What exactly does that mean? When you find yourself in a place you've always known, it is very easy, extraordinarily easy, to surrender to what you've always been; however, when you find yourself in a place that's almost entirely new, then you notice that the cords that bind you to your past suddenly have acquired a new sense of slack. In that wiggle-room between who you think you are and who you think you can be there is plenty of space to make moves that need making.

And yet that's neither here, nor there, even as it just so happens to be everywhere. For a long time I've been looking for something. I remember sitting in Dick Mastellar's office, trying to discuss a Hemingway novel with him. He wanted me to look at just how artfully Hemingway had constructed a world or despair and defeat, and I wanted my reading material to provide me with a world of hope and victory, regardless of how crudely it happened to be rendered. I'm sure he was very frustrated with me, because anyone who has actually studied English Literature knows that such a world is really nowhere to be found.

Which doesn't mean that such a world doesn't exist.

For the longest time I thought I wanted to be a writer. Then I gave it up. Now the sinusoidal phases of the universe are on the upswing and I wonder again if I don't have something worth writing locked up in this brain of mine. In truth, it's beyond wondering, because I think I may have found that thing I was looking for and slowly in the deep, milky recesses of my brain coalesces a something that is not the icy shore of a lake in war-torn Europe. I'm not entirely sure what it is yet, but it might just be a bottle and it might just bear flame.

Friday, January 7, 2011

A Wordsmith is Reborn

It's a new year which strikes me as a convenient time to make this a new blog. No mission statements but I've rediscovered something I lost and I feel the need to wave it across the sky like a flag of flame because if that's what I want it to be then that's what it is.

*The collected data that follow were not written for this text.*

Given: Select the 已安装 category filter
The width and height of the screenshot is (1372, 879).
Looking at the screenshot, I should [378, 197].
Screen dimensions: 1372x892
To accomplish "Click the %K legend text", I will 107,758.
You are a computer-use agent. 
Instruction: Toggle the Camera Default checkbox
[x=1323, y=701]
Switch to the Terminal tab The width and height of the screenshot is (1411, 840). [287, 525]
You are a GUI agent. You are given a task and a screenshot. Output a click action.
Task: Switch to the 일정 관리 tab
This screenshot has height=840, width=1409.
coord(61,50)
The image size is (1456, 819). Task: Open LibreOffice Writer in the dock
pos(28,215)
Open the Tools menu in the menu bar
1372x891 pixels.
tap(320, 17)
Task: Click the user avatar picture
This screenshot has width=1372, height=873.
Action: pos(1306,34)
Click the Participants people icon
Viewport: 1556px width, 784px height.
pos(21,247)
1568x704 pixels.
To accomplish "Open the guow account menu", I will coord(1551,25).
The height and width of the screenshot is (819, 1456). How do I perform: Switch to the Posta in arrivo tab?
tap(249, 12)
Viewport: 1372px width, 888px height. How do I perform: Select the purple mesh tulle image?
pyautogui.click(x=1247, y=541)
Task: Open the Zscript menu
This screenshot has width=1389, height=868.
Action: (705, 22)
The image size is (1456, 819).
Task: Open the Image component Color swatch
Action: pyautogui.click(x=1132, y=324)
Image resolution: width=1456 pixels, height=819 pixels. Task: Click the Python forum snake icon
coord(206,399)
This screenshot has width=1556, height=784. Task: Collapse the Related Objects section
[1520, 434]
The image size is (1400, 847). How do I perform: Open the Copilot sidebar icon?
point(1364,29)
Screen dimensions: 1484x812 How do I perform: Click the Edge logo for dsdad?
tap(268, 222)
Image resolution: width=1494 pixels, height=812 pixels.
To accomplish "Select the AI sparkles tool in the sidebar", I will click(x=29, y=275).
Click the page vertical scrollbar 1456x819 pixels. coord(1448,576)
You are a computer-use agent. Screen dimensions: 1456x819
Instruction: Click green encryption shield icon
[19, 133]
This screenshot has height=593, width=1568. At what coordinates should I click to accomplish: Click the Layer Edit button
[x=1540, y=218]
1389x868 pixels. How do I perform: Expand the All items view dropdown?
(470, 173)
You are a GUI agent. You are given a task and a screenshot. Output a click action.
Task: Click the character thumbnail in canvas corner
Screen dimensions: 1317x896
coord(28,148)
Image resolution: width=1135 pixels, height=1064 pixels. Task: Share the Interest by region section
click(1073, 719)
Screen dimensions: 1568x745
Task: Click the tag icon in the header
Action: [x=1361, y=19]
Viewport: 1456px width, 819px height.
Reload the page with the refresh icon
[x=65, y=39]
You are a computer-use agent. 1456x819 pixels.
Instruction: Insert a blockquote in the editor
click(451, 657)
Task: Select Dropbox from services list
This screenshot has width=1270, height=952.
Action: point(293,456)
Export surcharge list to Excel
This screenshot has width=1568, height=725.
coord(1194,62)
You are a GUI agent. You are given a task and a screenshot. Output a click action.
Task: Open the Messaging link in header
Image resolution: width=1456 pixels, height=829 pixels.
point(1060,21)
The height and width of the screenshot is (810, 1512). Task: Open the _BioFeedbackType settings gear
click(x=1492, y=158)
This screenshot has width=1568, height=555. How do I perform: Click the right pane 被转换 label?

If that's what I want it to be then that's what it is. Background? Just what you need. In high school I had a really great teacher, maybe my favorite ever, and on his wall he had a quote from some old dude which essentially made the claim that in poetry there was beauty, and in science there was death. This was something I identified with for a long time. Words, my friends, are the substance of life, the primary means of transmission of love of strength of courage of fear of hope of dreams of death of despair of the whole far-flung spectrum of the human experience whereas science, science is numbers on a black-board. My whole being boils down to some random gravitational constant, you say? I am nothing but polypeptide bonds nd nucleotides scribbled on cell walls, is it? POPPYCOCK!! Give me the Word and I will write you a Hero. Give me nucleotides and I will flush them down the toilet.

I have come a long way since then. Words would be tough without nucleotides, for one, and there is a vast and iridescent gallery of worlds which you cannot access with words alone. It turns out that the poem is not the final authority on what is, and Science is far from the outstretched sterile arm of death. We are products of a natural world that is far more than human, yet armed with Science we can be more than what we always have been and diligently chart our location in a universe that expands far beyond the limits of the mind. It is, of course, with the mind that we comprehend the universe, but only if it is turned out into it.

But where does that leave words? For a while in the dust. For a while in the dust, but in my quest to figure out what exactly it is we are and what exactly it is this is they have risen again like an endless spectral host, shimmering in the sunlight and shapeless against the stars motionless yet poised to move at... a word. Science has taught me that reality is fixed, that it moves according to patterns, rules, laws of nature, and IT DOES! It does those things and moves as it does, IT'S REAL! But reality is also a great and barely bound swirl of potentiality waiting for a wordsmith to come along and command it to move. Nature has laid the groundwork and the backdrop over billions of years of slow, measured churning, combining and recombining, trial, error, the slow, gradual accretion of complexity where it is warranted, and it continues to. It will continue to somewhere perhaps endlessly into the farthest reaches of time. But here, in this moment, in my very human life, WORDS CONSTRUCT REALITY and what I say goes if I say it loudly enough. Remember that for that is now what this blog is about.